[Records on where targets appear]
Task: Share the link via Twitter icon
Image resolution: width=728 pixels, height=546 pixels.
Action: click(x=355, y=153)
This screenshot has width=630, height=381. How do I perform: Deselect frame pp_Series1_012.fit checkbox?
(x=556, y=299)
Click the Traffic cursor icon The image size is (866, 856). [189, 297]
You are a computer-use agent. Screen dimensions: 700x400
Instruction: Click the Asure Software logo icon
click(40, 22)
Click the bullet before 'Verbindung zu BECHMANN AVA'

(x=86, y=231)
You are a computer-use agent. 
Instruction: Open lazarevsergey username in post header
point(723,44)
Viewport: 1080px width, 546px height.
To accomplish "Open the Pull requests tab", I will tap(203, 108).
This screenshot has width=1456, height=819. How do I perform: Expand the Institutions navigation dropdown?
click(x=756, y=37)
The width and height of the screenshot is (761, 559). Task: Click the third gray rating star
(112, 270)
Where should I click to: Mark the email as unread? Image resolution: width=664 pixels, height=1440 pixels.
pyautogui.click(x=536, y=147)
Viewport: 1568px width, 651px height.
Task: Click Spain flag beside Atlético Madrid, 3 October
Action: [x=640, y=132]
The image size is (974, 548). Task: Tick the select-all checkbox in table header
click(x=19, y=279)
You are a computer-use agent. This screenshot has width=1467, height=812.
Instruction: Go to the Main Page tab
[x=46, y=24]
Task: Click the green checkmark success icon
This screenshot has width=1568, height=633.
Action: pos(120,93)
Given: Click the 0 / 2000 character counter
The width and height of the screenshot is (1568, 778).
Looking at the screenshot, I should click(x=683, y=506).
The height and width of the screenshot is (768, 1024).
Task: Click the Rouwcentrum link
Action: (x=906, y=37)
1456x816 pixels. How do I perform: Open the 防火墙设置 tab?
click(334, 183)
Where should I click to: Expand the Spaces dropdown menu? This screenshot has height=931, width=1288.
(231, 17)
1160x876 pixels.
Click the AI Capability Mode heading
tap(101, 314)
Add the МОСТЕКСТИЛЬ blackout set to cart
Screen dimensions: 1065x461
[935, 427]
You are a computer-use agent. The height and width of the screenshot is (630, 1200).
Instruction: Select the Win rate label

WHAT THE TASK REQUIRES: Give the lines of the records as a Markdown table with the columns Row and Line, numbering each row and leaving out blank lines. Begin at the line that has "This screenshot has width=1456, height=819." and stop after the last line of the records.

RESPONSE FOR THIS EXERCISE:
| Row | Line |
|---|---|
| 1 | This screenshot has width=1456, height=819. How do I perform: Expand the Institutions navigation dropdown? |
| 2 | click(x=756, y=37) |
| 3 | The width and height of the screenshot is (761, 559). Task: Click the third gray rating star |
| 4 | (112, 270) |
| 5 | Where should I click to: Mark the email as unread? Image resolution: width=664 pixels, height=1440 pixels. |
| 6 | pyautogui.click(x=536, y=147) |
| 7 | Viewport: 1568px width, 651px height. |
| 8 | Task: Click Spain flag beside Atlético Madrid, 3 October |
| 9 | Action: [x=640, y=132] |
| 10 | The image size is (974, 548). Task: Tick the select-all checkbox in table header |
| 11 | click(x=19, y=279) |
| 12 | You are a computer-use agent. This screenshot has width=1467, height=812. |
| 13 | Instruction: Go to the Main Page tab |
| 14 | [x=46, y=24] |
| 15 | Task: Click the green checkmark success icon |
| 16 | This screenshot has width=1568, height=633. |
| 17 | Action: pos(120,93) |
| 18 | Given: Click the 0 / 2000 character counter |
| 19 | The width and height of the screenshot is (1568, 778). |
| 20 | Looking at the screenshot, I should click(x=683, y=506). |
| 21 | The height and width of the screenshot is (768, 1024). |
| 22 | Task: Click the Rouwcentrum link |
| 23 | Action: (x=906, y=37) |
| 24 | 1456x816 pixels. How do I perform: Open the 防火墙设置 tab? |
| 25 | click(334, 183) |
| 26 | Where should I click to: Expand the Spaces dropdown menu? This screenshot has height=931, width=1288. |
| 27 | (231, 17) |
| 28 | 1160x876 pixels. |
| 29 | Click the AI Capability Mode heading |
| 30 | tap(101, 314) |
| 31 | Add the МОСТЕКСТИЛЬ blackout set to cart |
| 32 | Screen dimensions: 1065x461 |
| 33 | [935, 427] |
| 34 | You are a computer-use agent. The height and width of the screenshot is (630, 1200). |
| 35 | Instruction: Select the Win rate label |